Deseo

El entró y la vio. Ella estaba allí, como caída o tirada sobre la alfombra del living. Desnuda en el silencio de la sala, como esperándolo.

El precisamente tenía ganas de algo así, y verla allí a su disposición, donde no hubiera pensado, reavivó su deseo.

Una tenue claridad se filtraba por el ventanal del departamento, empujada por los rojizos matices del atardecer.

La miró de nuevo, pausadamente, estimulando un apetito que se le estaba haciendo carne.

Ella, impasible, permanecía en el piso. Su piel parecía suave, tersa, y sus protuberancias turgentes.

El imaginó con placer, anticipadamente, su intimidad de color rosado. Quería palpar esos pelillos rubios, casi transparentes,.

La recorrió lentamente con la vista. Ella se dejaba poseer anticipadamente con la mirada. Sus curvaturas lisas, llenas, eran casi perfectas. Tenía unas redondeces sutiles y bellas.

El pensó que, primero, podría recorrer su superficie con sus labios sintiéndola cerca y percibiendo su aroma. Y pensó en el placer de deslizar sobre ella sus dedos, como patines sobre su piel antes de hacerla suya.

Pensó en hincar sus dientes suavemente en esa anatomía perfecta, digna del mejor diseñador.

Ella se dejaba desear, desdeñosa. Silenciosa.

Finalmente él no pudo más. Sudoroso, sediento y  acelerado como había llegado, se abalanzó sobre ella. Ella no opuso resistencia.

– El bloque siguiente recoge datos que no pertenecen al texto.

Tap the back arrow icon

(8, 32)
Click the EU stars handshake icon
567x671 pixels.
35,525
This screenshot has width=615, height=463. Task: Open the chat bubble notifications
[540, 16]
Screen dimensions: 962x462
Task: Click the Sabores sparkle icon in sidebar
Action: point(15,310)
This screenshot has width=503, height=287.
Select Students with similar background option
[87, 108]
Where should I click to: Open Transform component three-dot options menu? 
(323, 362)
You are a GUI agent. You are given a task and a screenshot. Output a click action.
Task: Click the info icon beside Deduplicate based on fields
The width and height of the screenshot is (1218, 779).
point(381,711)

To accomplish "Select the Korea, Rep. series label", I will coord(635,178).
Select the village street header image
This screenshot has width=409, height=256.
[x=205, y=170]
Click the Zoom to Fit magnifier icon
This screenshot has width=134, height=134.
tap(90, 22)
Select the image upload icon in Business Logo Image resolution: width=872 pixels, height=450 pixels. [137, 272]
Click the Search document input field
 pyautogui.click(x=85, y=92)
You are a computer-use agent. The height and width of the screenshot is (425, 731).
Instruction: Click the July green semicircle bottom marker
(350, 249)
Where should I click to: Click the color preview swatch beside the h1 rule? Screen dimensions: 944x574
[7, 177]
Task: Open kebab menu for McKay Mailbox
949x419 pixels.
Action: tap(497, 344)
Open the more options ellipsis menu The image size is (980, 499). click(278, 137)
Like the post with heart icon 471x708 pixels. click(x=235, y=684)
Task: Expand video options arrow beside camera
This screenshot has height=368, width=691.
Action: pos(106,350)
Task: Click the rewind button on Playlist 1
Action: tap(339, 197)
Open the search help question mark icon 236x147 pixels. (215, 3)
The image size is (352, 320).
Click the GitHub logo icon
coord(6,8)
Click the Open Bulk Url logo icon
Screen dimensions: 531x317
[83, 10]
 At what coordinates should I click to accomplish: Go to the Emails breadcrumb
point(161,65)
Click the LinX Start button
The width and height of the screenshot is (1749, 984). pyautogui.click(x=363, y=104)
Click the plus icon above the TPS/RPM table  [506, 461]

El la tomó en sus manos con fuerza, casi con brutalidad, y la fue acercando a su boca. Sintió su perfume salvaje.

Cuando iba a producirse el acto supremo, saciando uno de los instintos más primitivos del género humano, él sonrió. Realmente encontrarla era una agradable sorpresa.

Ella era bellísima y apetitosa. Era la mejor fruta de durazno que había visto jamás.

Entonces la comió. 

(Mercedes, Corrientes; 1978)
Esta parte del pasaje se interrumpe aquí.